Cave, Castlekevin, Co. Cork
Co. Cork |
Caves & Shelters
In the townland of Castlekevin in County Cork, a cave holds the fragmentary remains of at least one person, and almost nobody knows it was ever investigated.
Three bones, fragments of a cranium, a humerus, and a metacarpal, representing a single adult, were removed from the site and are now held in the National Museum of Ireland. Beyond that, the record goes quiet.

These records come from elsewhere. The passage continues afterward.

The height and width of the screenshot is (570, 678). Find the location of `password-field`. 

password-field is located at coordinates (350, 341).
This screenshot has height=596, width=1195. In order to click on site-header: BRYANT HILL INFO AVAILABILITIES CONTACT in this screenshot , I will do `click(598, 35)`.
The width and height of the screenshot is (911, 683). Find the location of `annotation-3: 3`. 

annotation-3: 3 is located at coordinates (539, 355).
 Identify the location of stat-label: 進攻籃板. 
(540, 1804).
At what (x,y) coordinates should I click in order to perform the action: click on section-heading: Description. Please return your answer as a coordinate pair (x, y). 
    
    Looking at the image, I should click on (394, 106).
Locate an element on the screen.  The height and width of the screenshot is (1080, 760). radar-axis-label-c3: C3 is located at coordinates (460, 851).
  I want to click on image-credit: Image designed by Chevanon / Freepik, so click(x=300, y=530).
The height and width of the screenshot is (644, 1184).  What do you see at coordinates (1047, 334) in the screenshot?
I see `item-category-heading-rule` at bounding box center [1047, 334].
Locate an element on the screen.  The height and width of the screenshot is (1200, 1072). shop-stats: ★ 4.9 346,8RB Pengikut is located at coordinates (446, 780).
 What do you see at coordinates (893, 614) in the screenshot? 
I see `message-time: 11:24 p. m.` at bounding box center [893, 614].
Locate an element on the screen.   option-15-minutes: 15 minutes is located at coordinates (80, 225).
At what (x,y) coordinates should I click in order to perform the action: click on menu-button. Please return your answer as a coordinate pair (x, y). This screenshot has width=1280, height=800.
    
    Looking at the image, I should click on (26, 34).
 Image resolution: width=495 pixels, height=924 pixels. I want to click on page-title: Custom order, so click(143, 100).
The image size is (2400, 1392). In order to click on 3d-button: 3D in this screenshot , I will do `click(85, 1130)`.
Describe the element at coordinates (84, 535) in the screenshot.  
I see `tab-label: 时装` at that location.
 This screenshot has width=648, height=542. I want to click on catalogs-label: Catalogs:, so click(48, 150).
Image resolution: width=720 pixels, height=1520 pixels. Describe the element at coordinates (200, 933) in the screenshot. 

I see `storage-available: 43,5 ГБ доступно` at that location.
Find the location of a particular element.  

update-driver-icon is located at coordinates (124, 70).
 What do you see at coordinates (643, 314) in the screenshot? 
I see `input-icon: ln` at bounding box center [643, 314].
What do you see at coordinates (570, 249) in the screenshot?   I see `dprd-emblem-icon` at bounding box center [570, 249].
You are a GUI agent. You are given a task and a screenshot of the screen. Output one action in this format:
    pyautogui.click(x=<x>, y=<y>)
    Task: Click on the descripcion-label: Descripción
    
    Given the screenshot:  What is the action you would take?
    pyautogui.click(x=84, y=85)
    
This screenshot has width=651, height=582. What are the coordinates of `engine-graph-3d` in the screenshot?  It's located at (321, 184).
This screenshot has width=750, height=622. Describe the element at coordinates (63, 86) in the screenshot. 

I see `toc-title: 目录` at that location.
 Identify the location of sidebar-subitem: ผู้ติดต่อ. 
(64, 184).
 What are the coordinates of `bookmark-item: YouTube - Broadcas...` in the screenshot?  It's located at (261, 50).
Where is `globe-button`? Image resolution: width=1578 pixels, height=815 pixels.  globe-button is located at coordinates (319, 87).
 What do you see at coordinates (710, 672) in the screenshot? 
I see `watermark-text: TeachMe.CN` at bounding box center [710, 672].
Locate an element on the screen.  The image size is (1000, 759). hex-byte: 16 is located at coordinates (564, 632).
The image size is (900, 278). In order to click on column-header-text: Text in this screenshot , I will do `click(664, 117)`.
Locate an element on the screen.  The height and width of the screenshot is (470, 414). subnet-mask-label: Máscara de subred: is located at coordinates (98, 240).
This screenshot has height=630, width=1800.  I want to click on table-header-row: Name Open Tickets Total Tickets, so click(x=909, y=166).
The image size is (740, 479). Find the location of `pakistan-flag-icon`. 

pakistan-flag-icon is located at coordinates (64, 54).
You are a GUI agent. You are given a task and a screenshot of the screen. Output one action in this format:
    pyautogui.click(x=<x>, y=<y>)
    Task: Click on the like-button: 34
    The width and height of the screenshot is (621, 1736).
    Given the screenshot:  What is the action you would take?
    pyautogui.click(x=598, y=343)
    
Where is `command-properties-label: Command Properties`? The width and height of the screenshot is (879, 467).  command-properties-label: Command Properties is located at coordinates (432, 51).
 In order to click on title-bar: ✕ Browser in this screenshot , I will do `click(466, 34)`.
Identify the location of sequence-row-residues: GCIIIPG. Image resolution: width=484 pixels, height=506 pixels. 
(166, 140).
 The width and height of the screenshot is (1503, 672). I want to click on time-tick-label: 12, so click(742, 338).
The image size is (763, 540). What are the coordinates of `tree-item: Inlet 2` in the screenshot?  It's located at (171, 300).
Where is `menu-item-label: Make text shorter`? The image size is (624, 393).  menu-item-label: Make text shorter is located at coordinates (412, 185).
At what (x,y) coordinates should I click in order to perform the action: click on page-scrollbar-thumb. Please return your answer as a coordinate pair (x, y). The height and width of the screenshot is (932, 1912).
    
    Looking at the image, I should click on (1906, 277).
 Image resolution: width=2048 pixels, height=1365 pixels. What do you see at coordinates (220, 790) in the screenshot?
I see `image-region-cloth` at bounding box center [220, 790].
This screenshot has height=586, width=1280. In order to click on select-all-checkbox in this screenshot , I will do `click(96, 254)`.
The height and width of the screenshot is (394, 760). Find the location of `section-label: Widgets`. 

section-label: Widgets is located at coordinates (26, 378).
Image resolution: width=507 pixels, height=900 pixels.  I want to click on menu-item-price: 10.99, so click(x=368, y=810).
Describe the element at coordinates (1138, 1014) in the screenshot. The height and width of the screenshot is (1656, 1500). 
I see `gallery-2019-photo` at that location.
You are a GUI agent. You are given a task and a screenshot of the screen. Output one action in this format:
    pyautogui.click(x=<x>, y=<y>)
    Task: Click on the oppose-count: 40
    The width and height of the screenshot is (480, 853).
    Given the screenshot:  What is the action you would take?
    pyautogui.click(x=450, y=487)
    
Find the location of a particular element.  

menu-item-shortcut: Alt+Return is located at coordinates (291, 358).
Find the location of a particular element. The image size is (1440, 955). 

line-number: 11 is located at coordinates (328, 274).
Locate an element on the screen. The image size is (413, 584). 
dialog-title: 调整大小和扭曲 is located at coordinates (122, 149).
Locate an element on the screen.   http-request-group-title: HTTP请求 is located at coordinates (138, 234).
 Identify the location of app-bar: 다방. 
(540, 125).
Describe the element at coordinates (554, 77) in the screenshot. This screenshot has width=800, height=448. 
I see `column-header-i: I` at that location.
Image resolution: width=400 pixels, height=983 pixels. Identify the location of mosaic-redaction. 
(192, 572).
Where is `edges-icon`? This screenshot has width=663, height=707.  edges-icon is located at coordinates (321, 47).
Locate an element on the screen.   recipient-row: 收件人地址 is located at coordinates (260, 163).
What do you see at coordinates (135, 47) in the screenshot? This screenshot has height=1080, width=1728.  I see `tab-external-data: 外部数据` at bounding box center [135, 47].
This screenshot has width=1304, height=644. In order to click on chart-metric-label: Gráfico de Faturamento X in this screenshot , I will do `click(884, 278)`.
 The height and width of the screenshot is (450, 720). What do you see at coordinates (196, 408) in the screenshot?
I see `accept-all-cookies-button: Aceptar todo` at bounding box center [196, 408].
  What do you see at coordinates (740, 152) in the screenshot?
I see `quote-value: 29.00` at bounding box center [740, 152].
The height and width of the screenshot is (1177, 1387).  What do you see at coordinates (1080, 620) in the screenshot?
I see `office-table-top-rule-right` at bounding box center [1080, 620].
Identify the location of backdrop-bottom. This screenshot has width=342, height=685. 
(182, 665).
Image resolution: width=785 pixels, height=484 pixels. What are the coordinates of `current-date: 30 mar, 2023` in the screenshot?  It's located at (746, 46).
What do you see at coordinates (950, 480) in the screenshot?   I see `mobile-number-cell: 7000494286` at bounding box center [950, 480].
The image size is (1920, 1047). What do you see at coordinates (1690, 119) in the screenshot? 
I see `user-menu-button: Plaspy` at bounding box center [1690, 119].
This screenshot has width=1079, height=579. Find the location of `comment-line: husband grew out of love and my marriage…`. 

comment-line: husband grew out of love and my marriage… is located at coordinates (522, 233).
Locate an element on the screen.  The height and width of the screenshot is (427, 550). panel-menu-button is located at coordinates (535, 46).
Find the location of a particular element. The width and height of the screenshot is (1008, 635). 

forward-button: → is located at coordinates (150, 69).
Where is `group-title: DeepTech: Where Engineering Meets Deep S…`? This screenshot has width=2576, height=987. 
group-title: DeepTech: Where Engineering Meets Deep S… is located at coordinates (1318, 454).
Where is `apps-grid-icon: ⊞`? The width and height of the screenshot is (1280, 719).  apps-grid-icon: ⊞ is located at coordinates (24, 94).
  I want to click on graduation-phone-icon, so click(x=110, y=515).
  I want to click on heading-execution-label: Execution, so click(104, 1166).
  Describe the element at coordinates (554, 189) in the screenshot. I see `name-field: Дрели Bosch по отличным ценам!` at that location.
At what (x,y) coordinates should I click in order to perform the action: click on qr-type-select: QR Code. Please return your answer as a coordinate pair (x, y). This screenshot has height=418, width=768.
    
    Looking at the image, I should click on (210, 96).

On 27 August 1934, a team that had been excavating the Killavullen caves at Ballymacmoy turned their attention to what their notes described as "Killura cave," placing it approximately two and a half kilometres north-west of Killavullen in County Cork. The problem is that no cave appears on any edition of the Ordnance Survey six-inch maps for Killuragh townland, which is the area that name most closely matches. What does appear, on the first edition of sheet 25, is a cave marked in the neighbouring townland of Castlekevin, sitting roughly eighty metres north of the Killuragh boundary. The most plausible explanation is a simple clerical error: the investigators recorded the wrong townland name, and the cave they actually entered was the one in Castlekevin. No written account of what they found or how they worked survives. The three bones were catalogued and deposited with the National Museum, and that is where the paper trail ends. Whether the remains are prehistoric, medieval, or more recent cannot be determined from what has been preserved.